61年、詩集『異邦人』を出し、69年長編小説『彷徨の季節の中で』を出し、文学経歴をスタートしたようだ。

「まず詩集を出す。それから自伝的な長編小説を書く。これはイギリスの文学者のごく標準的な、と言つて悪ければごくありふれた登場の仕方だつた。・・(その点)辻井喬氏の文学的出発は極めてイギリス文学的である」(丸谷才一氏)

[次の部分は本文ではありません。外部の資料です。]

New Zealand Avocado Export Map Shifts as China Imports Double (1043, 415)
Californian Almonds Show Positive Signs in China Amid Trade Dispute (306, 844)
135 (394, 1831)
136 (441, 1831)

憲法に生かす思想と言葉≫のあとがきで「もう三年戦争が続いていたら、多分僕は『赤紙』によって召集されていただろうと思います。すでに制空権も制海権も連合軍が掌握していたから、海の向こうの戦線に連れていかれることはなかったかもしれませんが、本土決戦ということになれば戦争の最先端に立つことになったに違いません」と述べている辻井さんは、「彷徨の季節の中で」(中公文庫)の序文において次のように語っている---
「生い立ちについて、私が受けた侮蔑は、人間が生きながら味わわなければならない辛さの1つかもしれない。私にとって懐かしい思い出も、それを時の経過に曝してみると、いつも人間関係の亀裂を含んでいた。子供の頃、私の心は災いの影を映していた。戦争は次第に拡がり、やがて世の中の変革があった。それは、外部の動乱ばかりが原因ではない。私のなかに、私の裏切りと私への裏切りについて、想いを巡らさなければならいない部分があった」

そして同書の解説のなかで丸谷才一氏が「・・『彷徨の季節の中で』を見わたしたとき、この文学者の多岐にわたる広い世界を新しい見方でとらへることができるやうな気がする」と評している。
辻井喬氏は誠実で良心的な現代文学者・知識人の一人だと確信する。ボクも辻井さんのように、非俗の清張が“今ありせば”と惜別の念を抱くものの一人だが、社会小説作家と叙情詩人の両面を融合している辻井喬さんへの期待は大きい。